If you are not inherently comfortable with an urban university, you should visit Chicago and Northwestern. They are both more urban than a campus stuck out in the middle of a cornfield or the prairie, even if that campus has 30,000 students. And wherever your child ends up, the discussions about not getting into a car with someone who is drunk, not taking a drink from someone who may have put in a drug, and locking their door can’t start too soon.

I went to Columbia in the middle of the crack epidemic and lived in a cockroach infested apartment within spitting distance of Morningside Park, so urban universities all look pretty tame to me now! I had my wallet stolen on the subway and my boom box stolen out of a locked cabinet in the architecture school while I was there.

I was robbed outside the American Embassy in London (one of the nicest neighborhoods in London and at the time, the highest real estate prices in the UK) but fortunately, it made replacing my passport pretty easy!

@bclintonk - Just so the non-Chicagoans understand the area we are discussing, Hyde Park runs east to west between the train tracks and Cottage Grove, and between 51st Street and 59th Street. This is one square mile, with the university campus located on the southwest corner of Hyde Park and making up about 1/4th of the Hyde Park area.

Just west of Hyde Park is the Washington Park area which by your statistics has a violent crime rate 3.75 times the city average, and just south of Hyde Park is Woodlawn which has a violent crime rate 2.375 times that of the citywide average. So what you are saying is that as long as UChicago students stay within their one square mile “island of affluence”, they should be reasonably safe. I agree with you about that.

However, the creator of this thread asked if it was the kind of school that it was necessary to visit campus before accepting. Wholeheartedly yes. The majority of kids who have the academic chops to compete at UChicago will likely come from higher income suburban schools, and it is a culture shock for these kids. I know it was for me when I moved to the south side 20+ years ago.

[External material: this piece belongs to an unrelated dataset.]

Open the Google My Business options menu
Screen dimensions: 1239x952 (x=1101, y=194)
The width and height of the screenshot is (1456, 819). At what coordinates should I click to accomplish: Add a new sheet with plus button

Also, Hyde Park is really only an “island of affluence” if you compare it to Woodlawn or the South Shore. The University has spent a lot of time and money rebuilding 53rd Street as a viable retail strip, but for most of the non-urban kids that visit the campus, it still leaves much to be desired.

I have one word for you: Vanderbilt. From what I’ve seen, the 3.5 will be fine. They just want high scorers.

Also, check out Northeastern University, in Boston. They are scratching their way upward and giving significant merit money for great scores. Leafy campus in the middle of Boston. Again, 3.5 shouldn’t be a problem there.